A infidelidade em relacionamentos é um dos temas mais trazidos para as terapias de casais. Ela pode deixar marcas em quem foi traído e também na pessoa que foi infiel. Mas quais seriam os motivos que levam um casal que por anos viveu em harmonia se deparar com o fantasma da traição?O que é a infidelidade?
A literatura nos traz diferentes tipos de infidelidade, que se caracterizam pelo ato que foi praticado. Podemos citar 2 tipos de infidelidade:
Infidelidade Sexual: contato sexual com um terceiro por meio de beijos, carícias, toque ou sexo oral.
Infidelidade Emocional: flertar com terceiros, envolvimento íntimo com trocas de confidencias e aproximação emocional que vai além de uma amizade.

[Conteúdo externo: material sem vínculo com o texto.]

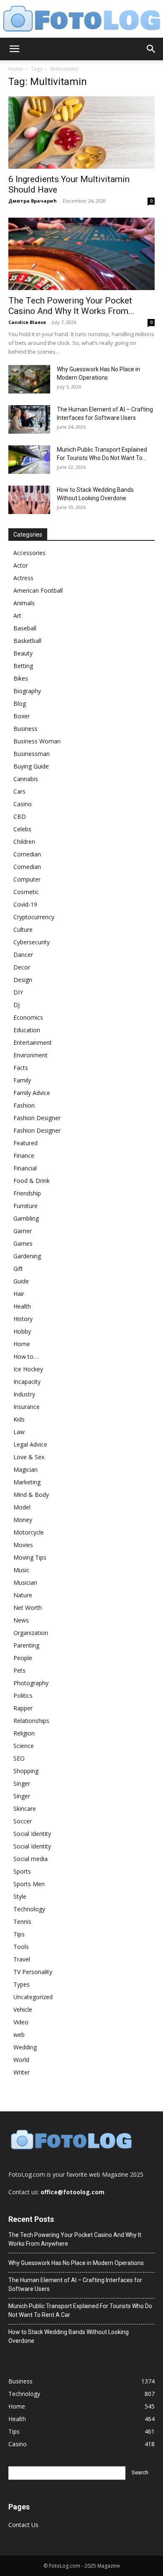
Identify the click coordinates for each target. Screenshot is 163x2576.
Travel (21, 1959)
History (23, 1319)
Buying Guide (31, 766)
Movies (23, 1545)
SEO (19, 1758)
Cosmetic (26, 892)
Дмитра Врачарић (32, 201)
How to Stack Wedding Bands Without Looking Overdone (68, 2336)
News (21, 1620)
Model (22, 1507)
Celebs (22, 829)
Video (20, 2022)
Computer (27, 879)
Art (17, 616)
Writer (21, 2072)
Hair (18, 1294)
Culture (23, 929)
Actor (20, 565)
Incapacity (27, 1382)
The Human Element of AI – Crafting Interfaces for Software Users (75, 2284)
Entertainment (32, 1042)
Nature (22, 1595)
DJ (16, 1005)
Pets (19, 1670)
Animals (24, 603)
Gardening (27, 1256)
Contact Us (23, 2525)
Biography (27, 691)
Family (22, 1080)
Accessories (29, 553)
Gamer (22, 1231)
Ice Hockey (28, 1369)
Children (24, 842)
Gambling (26, 1218)
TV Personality (32, 1972)
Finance (23, 1155)
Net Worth (27, 1608)
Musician (25, 1582)
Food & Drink (31, 1181)
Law (19, 1432)
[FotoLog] (81, 19)
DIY (18, 992)
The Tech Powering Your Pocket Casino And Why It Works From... (71, 306)
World (21, 2060)
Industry (24, 1394)
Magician (25, 1469)
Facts (20, 1068)
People (22, 1658)
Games (23, 1243)
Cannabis (25, 779)
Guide (21, 1281)
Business (25, 729)
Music (21, 1570)
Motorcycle (28, 1532)
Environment (30, 1055)
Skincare (24, 1808)
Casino (22, 804)
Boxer (21, 716)
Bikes (20, 678)
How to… (25, 1356)
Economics (28, 1017)
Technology (29, 1909)
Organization (30, 1633)
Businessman (31, 754)
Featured (25, 1143)
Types (21, 1984)
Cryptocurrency (33, 917)
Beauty (23, 653)
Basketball (27, 641)
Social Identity (32, 1834)
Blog (19, 703)
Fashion (24, 1105)
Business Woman (37, 741)
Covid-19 (25, 904)
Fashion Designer (37, 1118)
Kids (19, 1419)
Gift (18, 1269)
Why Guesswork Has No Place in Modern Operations (76, 2263)
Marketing (27, 1482)
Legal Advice (30, 1444)
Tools (21, 1947)
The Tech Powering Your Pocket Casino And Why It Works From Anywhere (74, 2239)
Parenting (26, 1645)
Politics (23, 1695)
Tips (19, 1934)
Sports (22, 1871)
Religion (24, 1733)
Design (22, 980)
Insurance (26, 1407)
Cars (19, 791)
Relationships (31, 1721)
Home (15, 68)
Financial (25, 1168)
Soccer (22, 1821)
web (19, 2035)
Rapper (23, 1708)
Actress (23, 578)
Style (19, 1896)
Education (26, 1030)
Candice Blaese (27, 322)
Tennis (22, 1922)
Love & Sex (28, 1457)
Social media (30, 1859)
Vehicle (22, 2009)
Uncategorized (33, 1997)
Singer (21, 1783)
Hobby (22, 1331)
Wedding (25, 2047)
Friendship (27, 1193)
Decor (21, 967)
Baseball (24, 628)
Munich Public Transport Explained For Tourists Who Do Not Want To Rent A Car (80, 2310)
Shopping (25, 1771)
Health (22, 1306)
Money (22, 1520)
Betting (23, 666)
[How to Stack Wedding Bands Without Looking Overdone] (29, 500)
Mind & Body (31, 1495)
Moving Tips (29, 1557)
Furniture (25, 1206)
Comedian (27, 854)
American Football (38, 590)
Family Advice (31, 1093)
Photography (30, 1683)
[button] (14, 49)
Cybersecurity (31, 942)
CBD (19, 816)
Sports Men (29, 1884)
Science (23, 1746)
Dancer (23, 955)
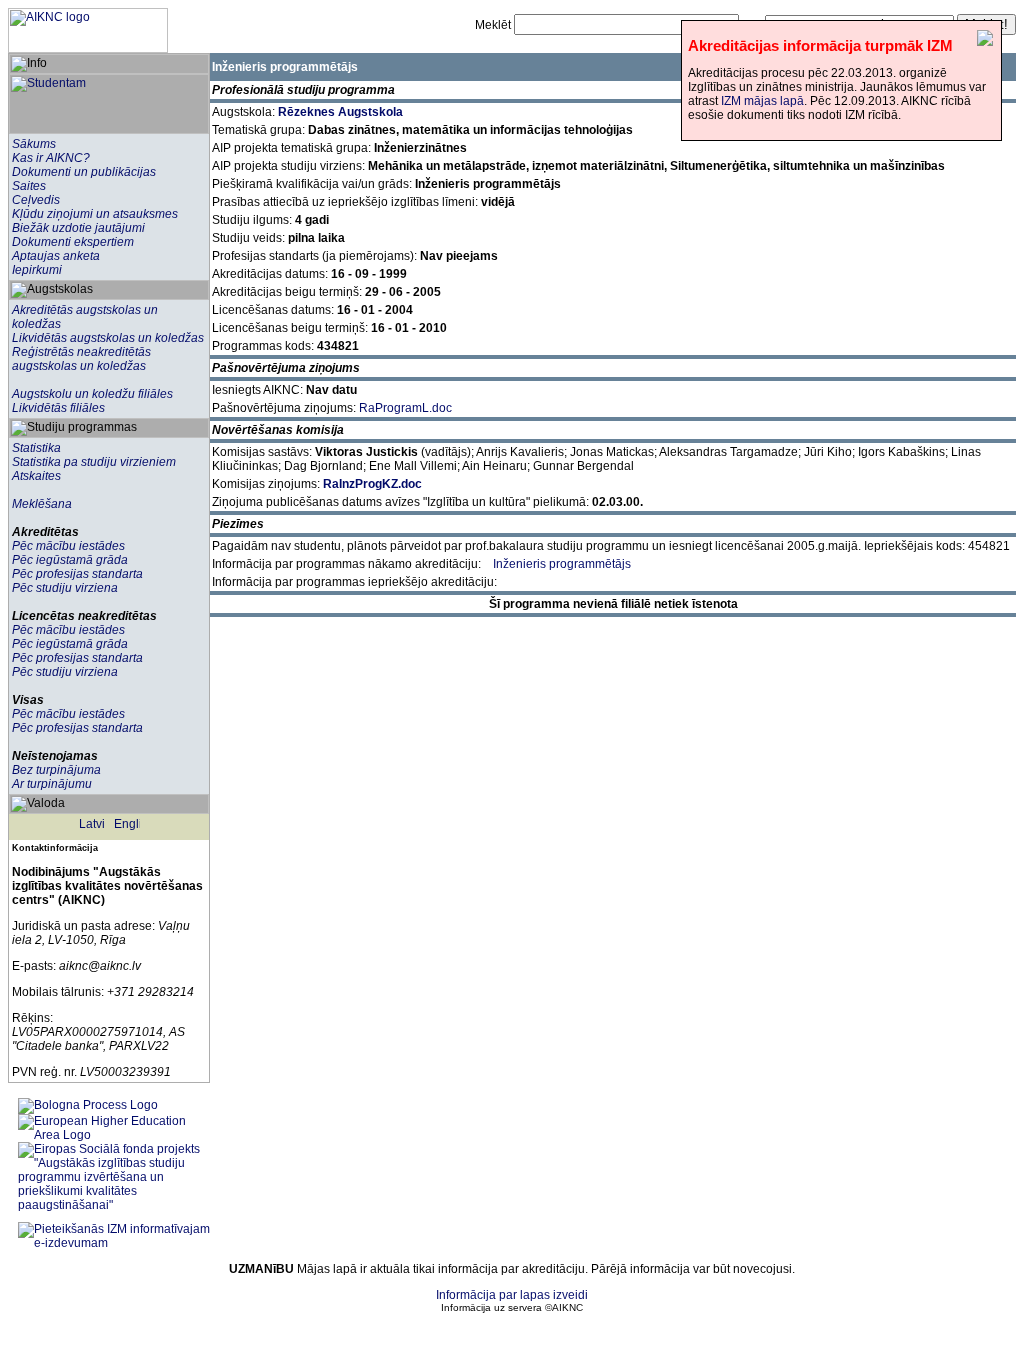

O conceito de infidelidade é muito amplo, pois cada casal ao iniciar uma relação faz seu "contrato de fidelidade", ou seja, o que é considerado traição por um casal pode não ser motivo de infidelidade para outro.
A infidelidade tem explicação?
Assim como existem milhares de "contratos" entre os mais diferentes tipos de casais, podem existir milhares de explicações do porquê uma pessoa foi ou é infiel. A motivação para uma traição depende muito da pessoa, dos valores que ela aprendeu e do momento que a relação está passando.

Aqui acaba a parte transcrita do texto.